EXERCISE GOAL ::
In the listing, locate the line containing "Task: Open the", then quote it and all following lines exactly. Omit pictures.
***
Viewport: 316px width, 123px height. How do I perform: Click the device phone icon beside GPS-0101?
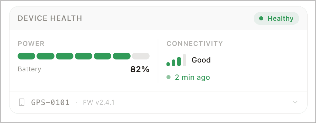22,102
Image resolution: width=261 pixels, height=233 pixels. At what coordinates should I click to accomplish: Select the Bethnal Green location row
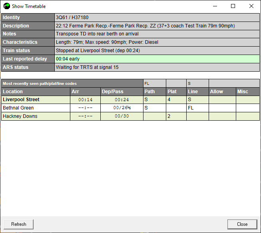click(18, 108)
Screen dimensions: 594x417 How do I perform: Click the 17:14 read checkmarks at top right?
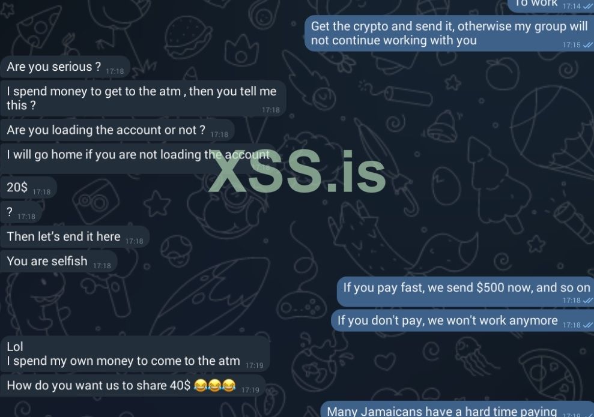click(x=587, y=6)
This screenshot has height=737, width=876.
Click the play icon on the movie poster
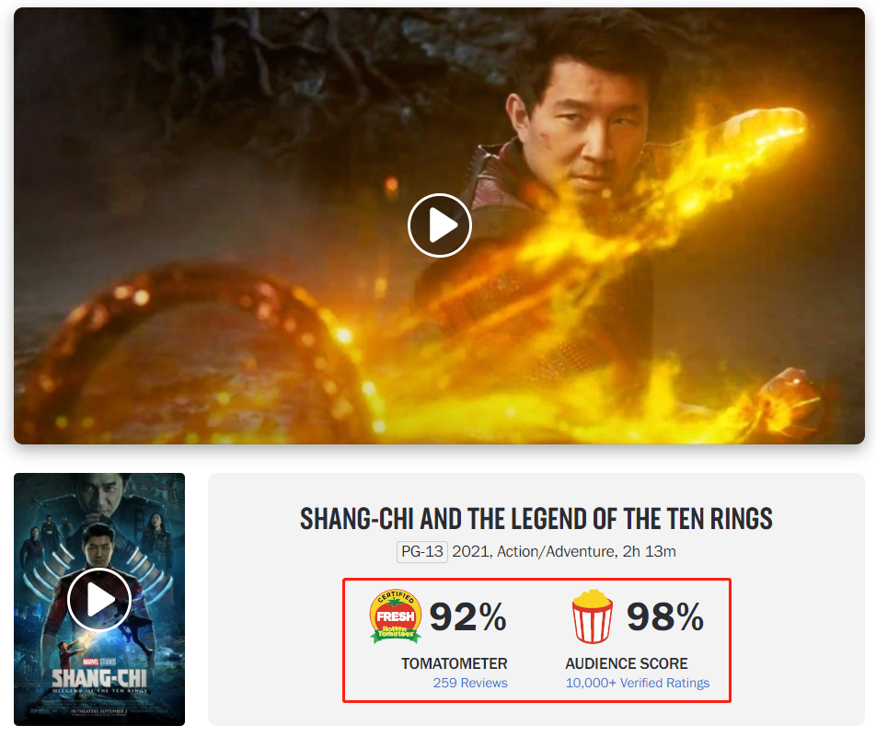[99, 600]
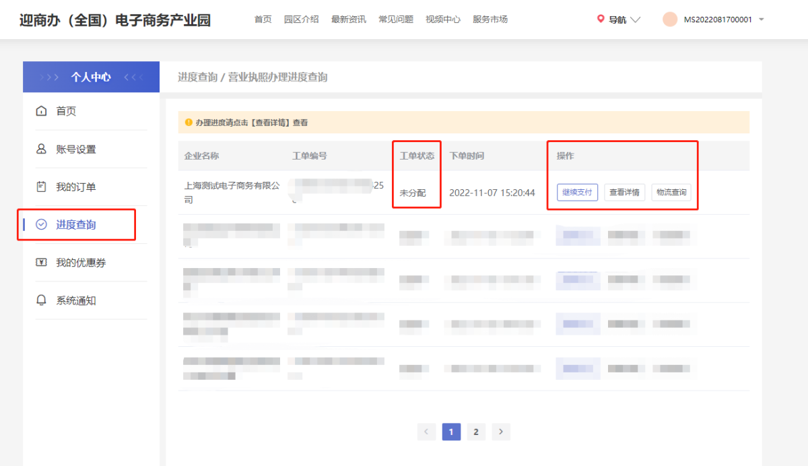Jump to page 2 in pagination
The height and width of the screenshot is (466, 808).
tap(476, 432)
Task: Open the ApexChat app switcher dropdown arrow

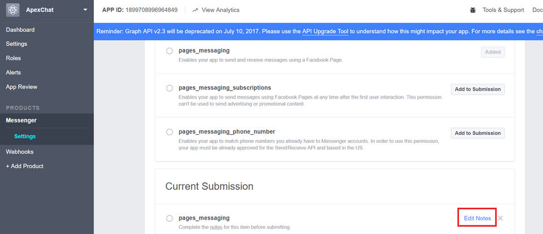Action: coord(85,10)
***
TASK ANSWER ::
Task: Open the ApexChat app switcher dropdown arrow

Action: coord(85,10)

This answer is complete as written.